▸ **REQUIRED WORK**
a) Could you update the Baden case headnote by giving it again from "The principle of" up to and including "in this State.", with "comity" changed to "mutual courtesy"?
b) How would you shorten the paragraph of the Baden case headnote that begins "Where a foreign corporation has been made trustee" while keeping its main facts?

▸ **QUOTED TEXT**
::::
Case ID: md_133/html/0602-01.html
Source: Caselaw Access Project
Author: {"author": "Urner, J.,", "license": "Public Domain", "url": "https://static.case.law/"}
Date Created: 2024-08-24T03:29:51.129683

WILLIAM H. BADEN vs. THE WASHINGTON LOAN AND TRUST COMPANY, a Corporation.
    
      Foreign corporate trustee: selling trust property in Maryland; not “doing business” in sense of Sections 93 and 94 of Article 23 of the Code. Foreign corporations: right to sue in Maryland; comity.
    
    Where a foreign corporation has been made trustee of an estate, located mainly in the place of its domicile, its mere entrance as a corporation into Maryland, for the purpose of selling some of the trust property here located, does not place the corporation in the position of “doing business” in the State, so as to bring it within the class of such corporations included in Section 93 of Article 23 of the Code, relating to the filing of preliminary certificates, etc.
    The principle of comity requires the admission of foreign corporations to our courts for the protection and enforcement of their rights or interests.
    Section 94 of Article 23 of the Code does not apply to a foreign corporation seeking to sell or dispose of some of its trust property situated in this State.
    
      Decided January 16th, 1919.
::::
▸ **DATA EXTRACT**

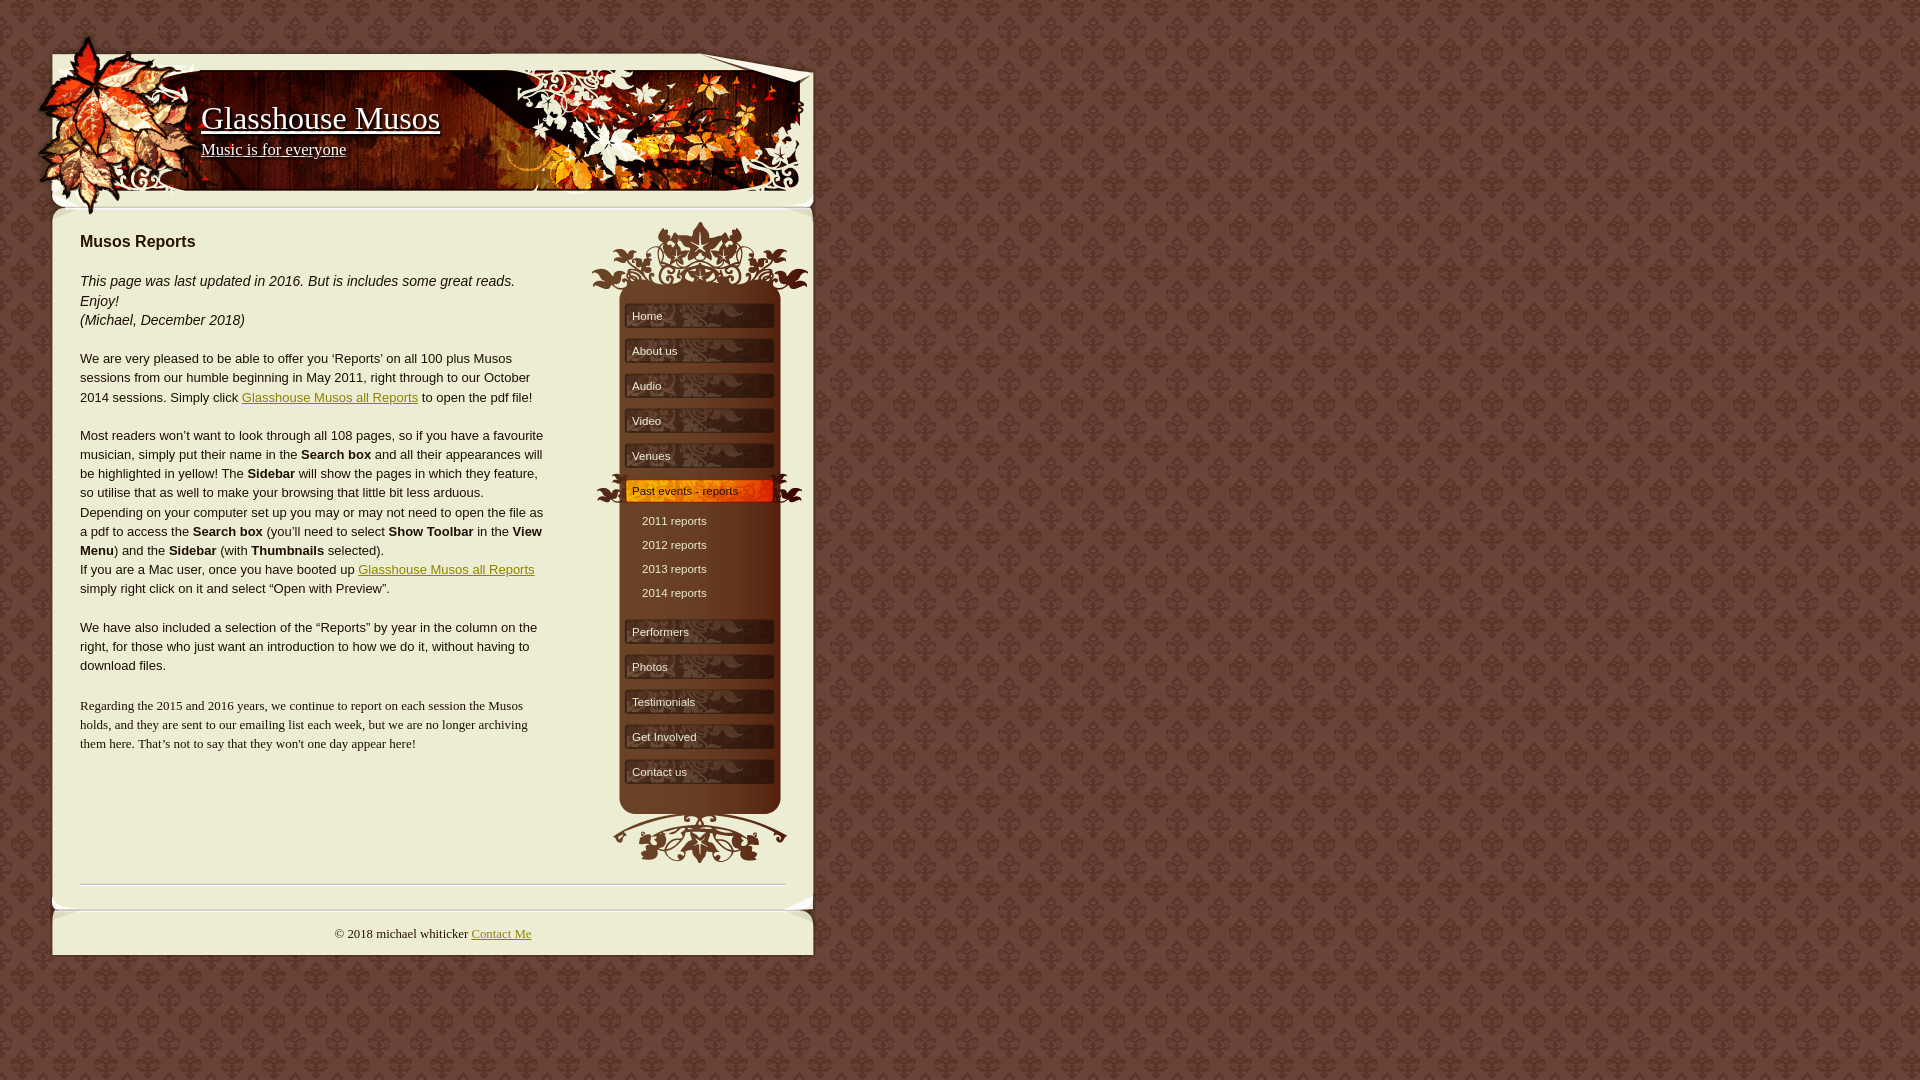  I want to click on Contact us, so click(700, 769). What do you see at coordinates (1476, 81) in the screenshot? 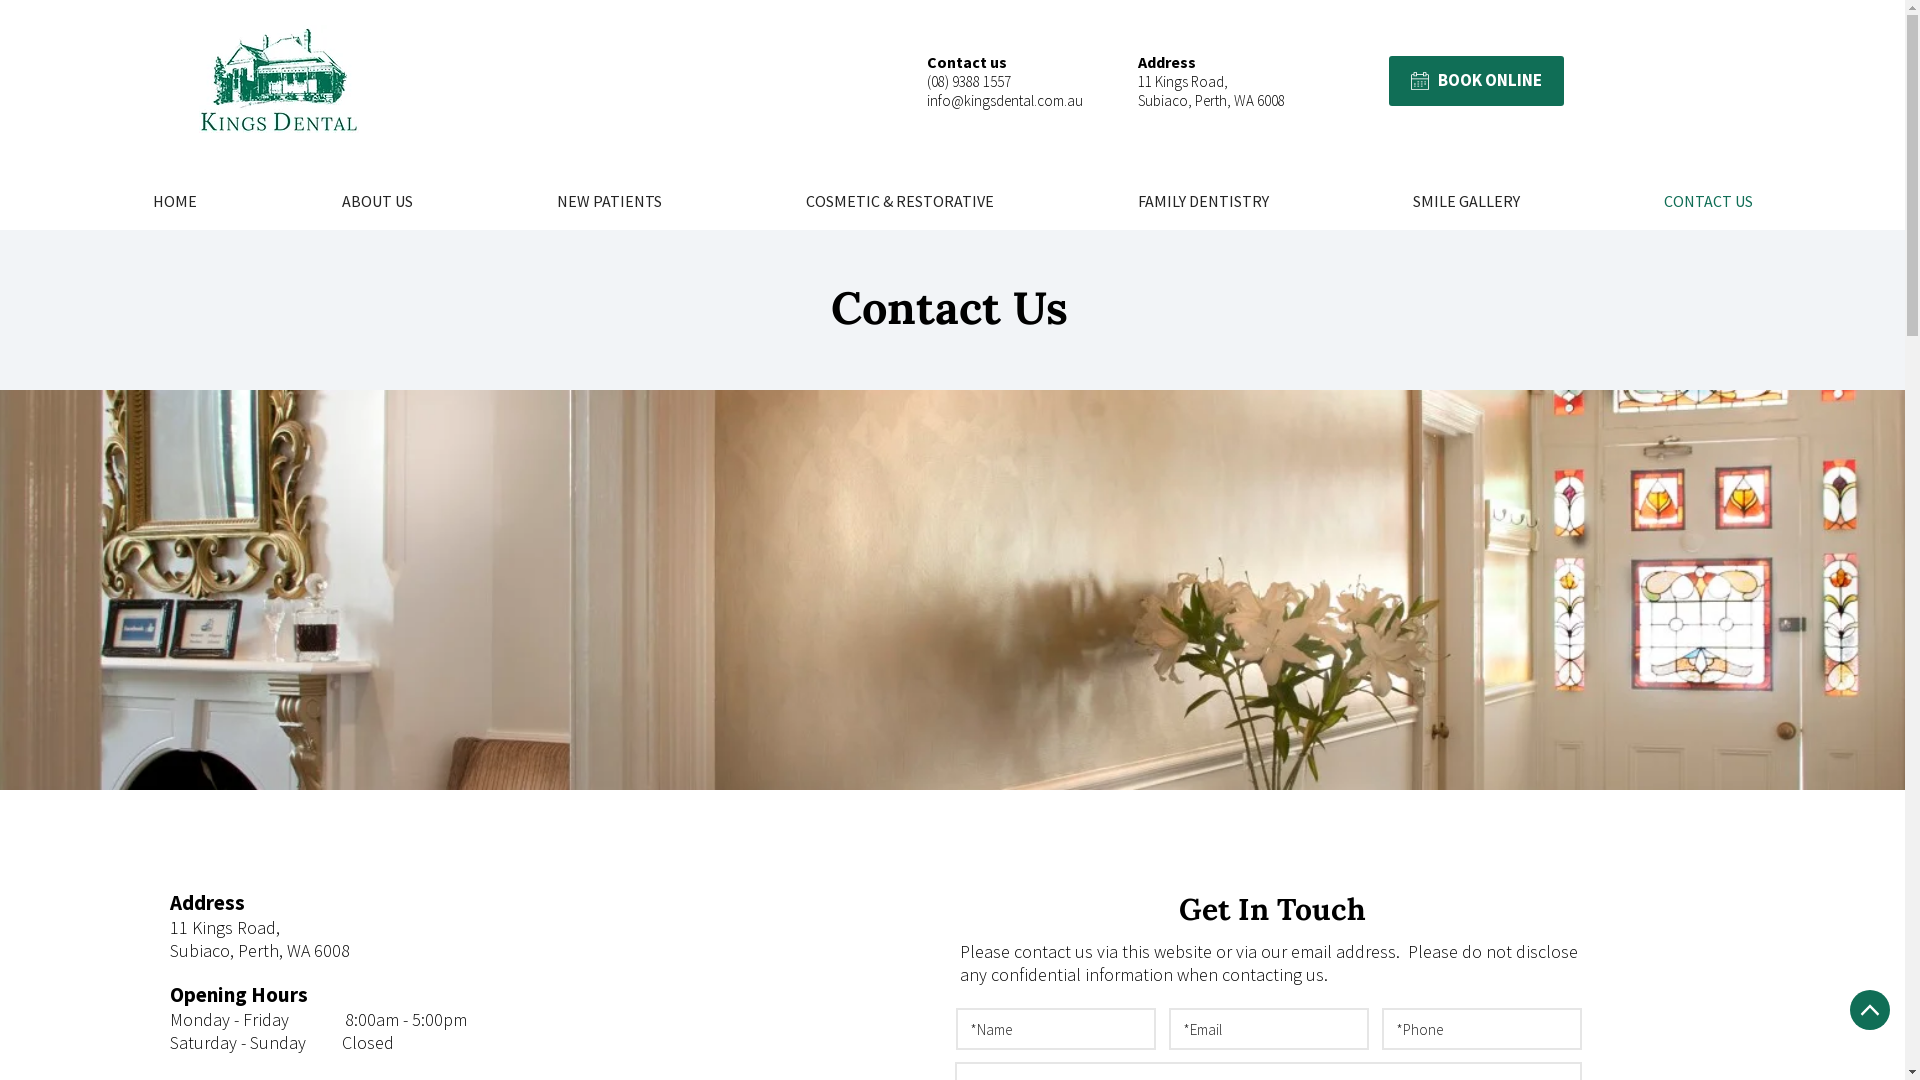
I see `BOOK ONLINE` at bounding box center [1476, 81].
::::
▸ **ANSWERS TO THE EXERCISES**
a)
The principle of mutual courtesy requires the admission of foreign corporations to our courts for the protection and enforcement of their rights or interests.
    Section 94 of Article 23 of the Code does not apply to a foreign corporation seeking to sell or dispose of some of its trust property situated in this State.

b) A foreign corporation that is trustee of an estate located mainly in its home jurisdiction does not become "doing business" in Maryland merely by entering the State to sell some of the trust property located there. It therefore does not fall under Section 93 of Article 23 of the Code, which concerns the filing of preliminary certificates.